- [WRITTEN TASK]: Put the lines below into a Markdown table with the columns "Row" and "Line": number each line in order and omit blank lines.

┄┄┄┄┄┄

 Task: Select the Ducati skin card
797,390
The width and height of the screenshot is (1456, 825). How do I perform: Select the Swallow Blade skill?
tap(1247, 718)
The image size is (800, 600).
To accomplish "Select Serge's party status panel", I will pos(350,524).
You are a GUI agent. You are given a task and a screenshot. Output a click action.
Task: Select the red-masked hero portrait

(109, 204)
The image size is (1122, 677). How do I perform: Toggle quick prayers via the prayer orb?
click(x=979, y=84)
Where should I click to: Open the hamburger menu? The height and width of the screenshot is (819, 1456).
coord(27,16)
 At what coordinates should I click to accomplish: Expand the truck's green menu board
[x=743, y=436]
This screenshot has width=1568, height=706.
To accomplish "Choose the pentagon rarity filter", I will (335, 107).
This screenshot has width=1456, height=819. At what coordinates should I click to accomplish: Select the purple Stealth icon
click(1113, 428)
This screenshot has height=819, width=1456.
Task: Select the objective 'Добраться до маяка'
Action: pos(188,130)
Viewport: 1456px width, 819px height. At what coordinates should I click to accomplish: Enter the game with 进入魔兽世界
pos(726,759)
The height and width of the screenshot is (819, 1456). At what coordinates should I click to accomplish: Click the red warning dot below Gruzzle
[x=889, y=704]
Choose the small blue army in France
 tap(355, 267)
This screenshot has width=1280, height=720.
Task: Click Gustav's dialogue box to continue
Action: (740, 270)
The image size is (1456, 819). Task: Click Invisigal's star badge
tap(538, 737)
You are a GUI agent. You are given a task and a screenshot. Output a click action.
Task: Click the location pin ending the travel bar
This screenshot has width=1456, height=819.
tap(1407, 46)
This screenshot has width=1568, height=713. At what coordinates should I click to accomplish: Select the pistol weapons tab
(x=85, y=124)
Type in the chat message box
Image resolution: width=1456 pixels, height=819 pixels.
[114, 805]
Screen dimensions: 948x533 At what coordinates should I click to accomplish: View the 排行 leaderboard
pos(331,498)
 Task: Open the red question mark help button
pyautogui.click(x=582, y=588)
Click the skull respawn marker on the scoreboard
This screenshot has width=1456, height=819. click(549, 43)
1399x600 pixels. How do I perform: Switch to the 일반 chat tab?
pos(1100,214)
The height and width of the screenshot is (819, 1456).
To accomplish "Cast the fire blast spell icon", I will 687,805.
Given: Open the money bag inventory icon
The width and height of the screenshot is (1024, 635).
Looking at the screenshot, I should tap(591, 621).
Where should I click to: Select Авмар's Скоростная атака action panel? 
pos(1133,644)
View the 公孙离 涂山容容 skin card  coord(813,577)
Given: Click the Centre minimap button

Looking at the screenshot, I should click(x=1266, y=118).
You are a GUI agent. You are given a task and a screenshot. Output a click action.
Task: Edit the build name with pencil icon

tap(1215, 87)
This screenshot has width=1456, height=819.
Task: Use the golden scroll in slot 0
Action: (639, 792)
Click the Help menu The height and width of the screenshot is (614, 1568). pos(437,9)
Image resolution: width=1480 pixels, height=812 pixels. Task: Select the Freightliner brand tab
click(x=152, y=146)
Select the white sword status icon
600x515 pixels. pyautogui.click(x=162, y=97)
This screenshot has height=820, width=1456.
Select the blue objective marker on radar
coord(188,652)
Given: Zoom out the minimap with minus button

┄┄┄┄┄┄

- [SOLUTION TO THIS TASK]:
| Row | Line |
|---|---|
| 1 |  Task: Select the Ducati skin card |
| 2 | 797,390 |
| 3 | The width and height of the screenshot is (1456, 825). How do I perform: Select the Swallow Blade skill? |
| 4 | tap(1247, 718) |
| 5 | The image size is (800, 600). |
| 6 | To accomplish "Select Serge's party status panel", I will pos(350,524). |
| 7 | You are a GUI agent. You are given a task and a screenshot. Output a click action. |
| 8 | Task: Select the red-masked hero portrait |
| 9 | (109, 204) |
| 10 | The image size is (1122, 677). How do I perform: Toggle quick prayers via the prayer orb? |
| 11 | click(x=979, y=84) |
| 12 | Where should I click to: Open the hamburger menu? The height and width of the screenshot is (819, 1456). |
| 13 | coord(27,16) |
| 14 |  At what coordinates should I click to accomplish: Expand the truck's green menu board |
| 15 | [x=743, y=436] |
| 16 | This screenshot has width=1568, height=706. |
| 17 | To accomplish "Choose the pentagon rarity filter", I will (335, 107). |
| 18 | This screenshot has width=1456, height=819. At what coordinates should I click to accomplish: Select the purple Stealth icon |
| 19 | click(1113, 428) |
| 20 | This screenshot has height=819, width=1456. |
| 21 | Task: Select the objective 'Добраться до маяка' |
| 22 | Action: pos(188,130) |
| 23 | Viewport: 1456px width, 819px height. At what coordinates should I click to accomplish: Enter the game with 进入魔兽世界 |
| 24 | pos(726,759) |
| 25 | The height and width of the screenshot is (819, 1456). At what coordinates should I click to accomplish: Click the red warning dot below Gruzzle |
| 26 | [x=889, y=704] |
| 27 | Choose the small blue army in France |
| 28 |  tap(355, 267) |
| 29 | This screenshot has width=1280, height=720. |
| 30 | Task: Click Gustav's dialogue box to continue |
| 31 | Action: (740, 270) |
| 32 | The image size is (1456, 819). Task: Click Invisigal's star badge |
| 33 | tap(538, 737) |
| 34 | You are a GUI agent. You are given a task and a screenshot. Output a click action. |
| 35 | Task: Click the location pin ending the travel bar |
| 36 | This screenshot has width=1456, height=819. |
| 37 | tap(1407, 46) |
| 38 | This screenshot has width=1568, height=713. At what coordinates should I click to accomplish: Select the pistol weapons tab |
| 39 | (x=85, y=124) |
| 40 | Type in the chat message box |
| 41 | Image resolution: width=1456 pixels, height=819 pixels. |
| 42 | [114, 805] |
| 43 | Screen dimensions: 948x533 At what coordinates should I click to accomplish: View the 排行 leaderboard |
| 44 | pos(331,498) |
| 45 |  Task: Open the red question mark help button |
| 46 | pyautogui.click(x=582, y=588) |
| 47 | Click the skull respawn marker on the scoreboard |
| 48 | This screenshot has width=1456, height=819. click(549, 43) |
| 49 | 1399x600 pixels. How do I perform: Switch to the 일반 chat tab? |
| 50 | pos(1100,214) |
| 51 | The height and width of the screenshot is (819, 1456). |
| 52 | To accomplish "Cast the fire blast spell icon", I will 687,805. |
| 53 | Given: Open the money bag inventory icon |
| 54 | The width and height of the screenshot is (1024, 635). |
| 55 | Looking at the screenshot, I should tap(591, 621). |
| 56 | Where should I click to: Select Авмар's Скоростная атака action panel?  |
| 57 | pos(1133,644) |
| 58 | View the 公孙离 涂山容容 skin card  coord(813,577) |
| 59 | Given: Click the Centre minimap button |
| 60 | Looking at the screenshot, I should click(x=1266, y=118). |
| 61 | You are a GUI agent. You are given a task and a screenshot. Output a click action. |
| 62 | Task: Edit the build name with pencil icon |
| 63 | tap(1215, 87) |
| 64 | This screenshot has width=1456, height=819. |
| 65 | Task: Use the golden scroll in slot 0 |
| 66 | Action: (639, 792) |
| 67 | Click the Help menu The height and width of the screenshot is (614, 1568). pos(437,9) |
| 68 | Image resolution: width=1480 pixels, height=812 pixels. Task: Select the Freightliner brand tab |
| 69 | click(x=152, y=146) |
| 70 | Select the white sword status icon |
| 71 | 600x515 pixels. pyautogui.click(x=162, y=97) |
| 72 | This screenshot has height=820, width=1456. |
| 73 | Select the blue objective marker on radar |
| 74 | coord(188,652) |
| 75 | Given: Zoom out the minimap with minus button |